# Long exposure composite photography:



## MK3Brent (Sep 27, 2012)

I have been practicing this for a week now, and am just struggling. 
It has been a great exercise in forethought and light temperature planning and remembering. 

I take 20-30 second exposure of separate sections of a subject to give dramatic and depth lighting, and then piece them all back together in photoshop. The results are rather high dynamic range with very intriguing life to the image. 

What I've found to work best for me, is pre planning how I want to light my subject, and just go small pieces at a time. 

So, if you've never tried this... give it a shot. It's a lot of fun. 
Here's one of mine. I've lost a lot of detail in the shadows... it's tricky lighting those areas and blending them later.


----------



## rexbobcat (Sep 27, 2012)

Does this require long exposure? Couldn't you do the same thing with just different exposures in general?


----------



## MK3Brent (Sep 27, 2012)

rexbobcat said:


> Does this require long exposure? Couldn't you do the same thing with just different exposures in general?


I guess it depends on how big of a subject you're shooting. The more light you expose on the subject, the more it spills into other areas of the photo. In my case above, if I used a shorter exposure with brighter light, it most likely would be large enough to cover say the front wheel and parts of the front frame. I'm still too new at this to know all the tricks and details, but so far I've found longer exposures with controlled light sources make it way easier. 



See how Eric Curry does them:

http://youtu.be/dylX-1dufGI


----------



## FolkPhotography (Sep 27, 2012)

Those are wonderful images!!  I love lightpainting.  In fact, I did a lightpainting shoot with a McLaren MP4-12C and a Ferrari F40 just the other night.  Here are two photos from that shoot.

The first one is 5 separate photos (one lighting the driver's side of the white car, one lighting the passenger side of the white car, one lighting the driver's side of the red car, one lighting the passenger side of the red car, and one with no lights to get a clean background with no light trails.)  All lighting was done with the flashlight app on an iPhone.  The second photo is made up of three images, one to light the white car, one to light the red car, and one for a clean background.  Then, I manipulated it in PS to create the illusion of a rig shot.  All images were done at a 30-second exposure at F/9.0 at a 20mm focal length.
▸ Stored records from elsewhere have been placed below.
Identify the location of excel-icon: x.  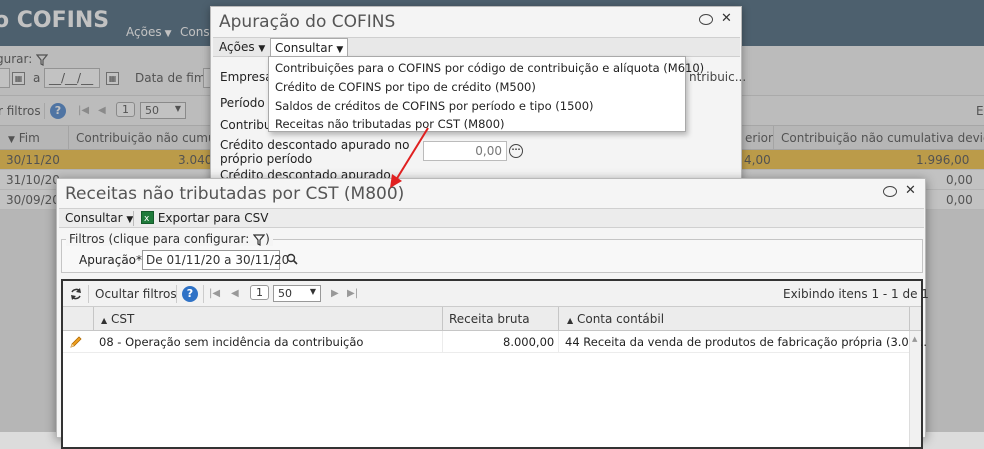
(148, 218).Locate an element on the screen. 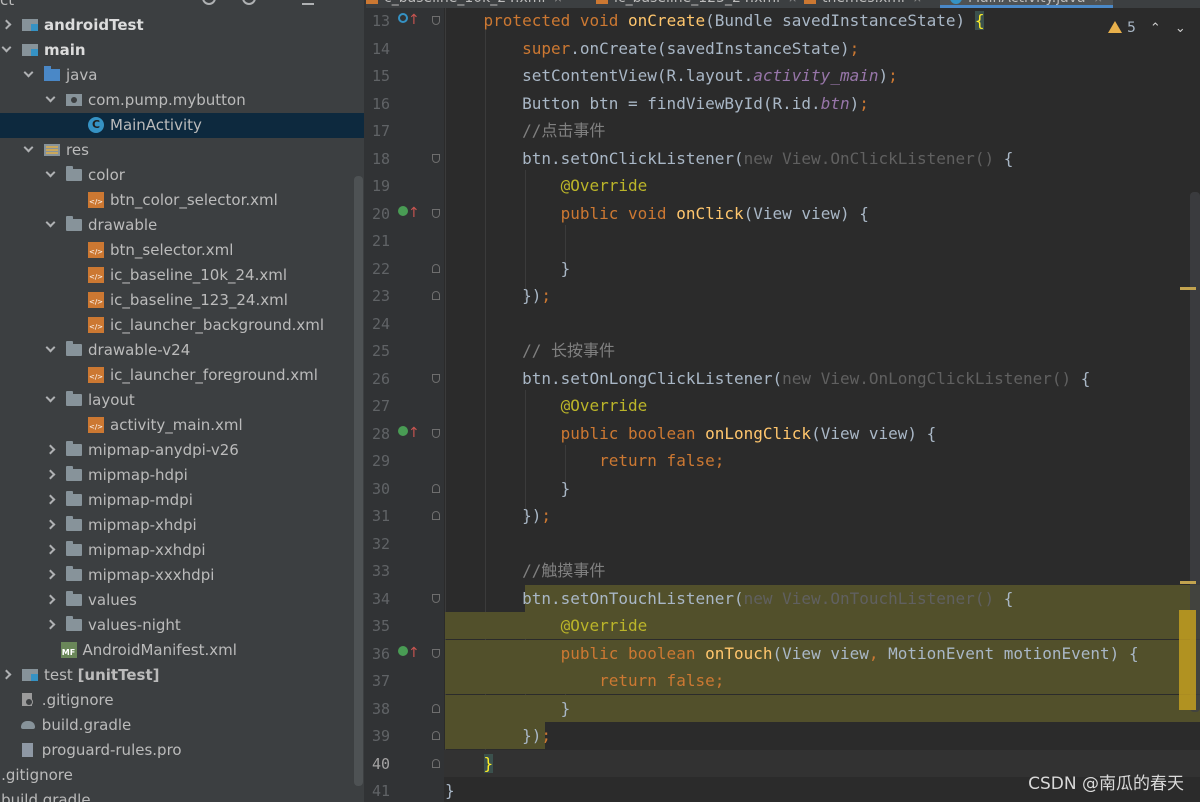 The width and height of the screenshot is (1200, 802). tree-item: layout is located at coordinates (182, 400).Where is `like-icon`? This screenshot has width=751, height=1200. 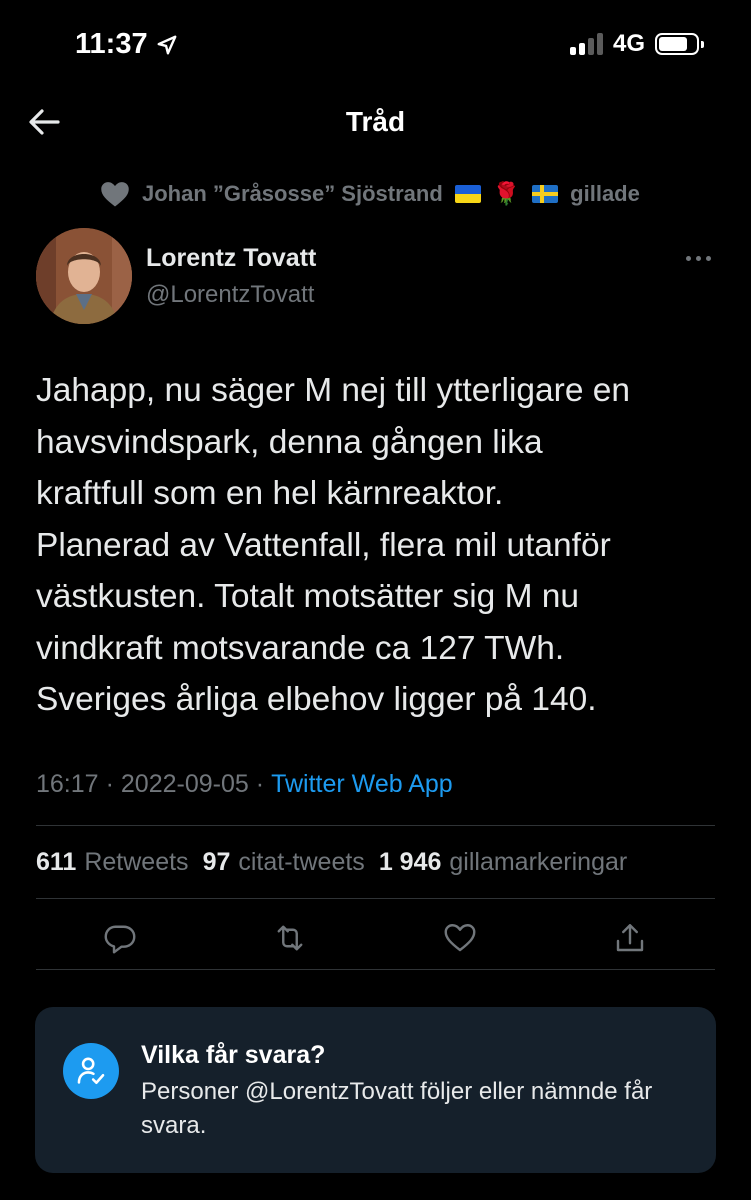 like-icon is located at coordinates (460, 938).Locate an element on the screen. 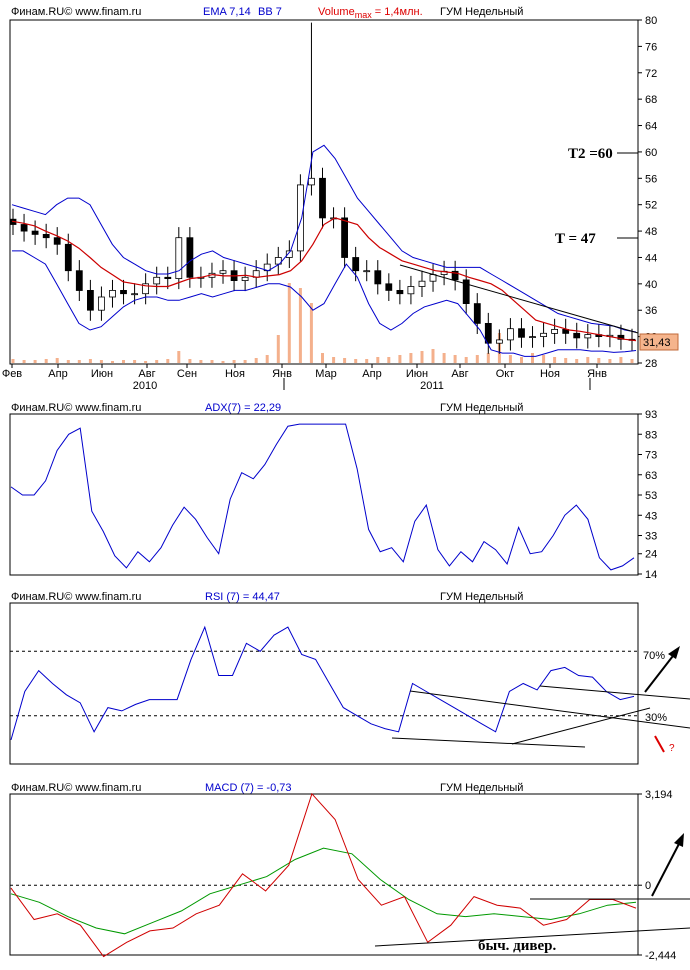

High-res #1:  Highlight of the Nightlife | Flickr - Photo Sharing!

High-res #2:  In Pursuit | McLaren MP4-12C & Ferrari F40 | Flickr - Photo Sharing!

-Gil


----------



## rexbobcat (Sep 27, 2012)

Ohh, you're talking about light painting. I thought you were just referring to a long-exposure HDR effect just from normal exposures.


----------



## MK3Brent (Sep 28, 2012)

Yeah. 20-30s f/8 24mm 2.8 and a small pen light. I think the final combination was about 14 layers in PS with each layer consisting of 3-4 photos.


----------



## MK3Brent (Sep 29, 2012)

I was able to pull more detail out using a different layer blending style.


----------



## Buckster (Sep 29, 2012)

I like it overall, but not really crazy about the magenta cast, especially on the tires, tbh.


----------



## MK3Brent (Sep 29, 2012)

Yeah, I agree. It's from using two light sources that are LED and florescent. I will have to mask those areas differently or change the white balance to match.


----------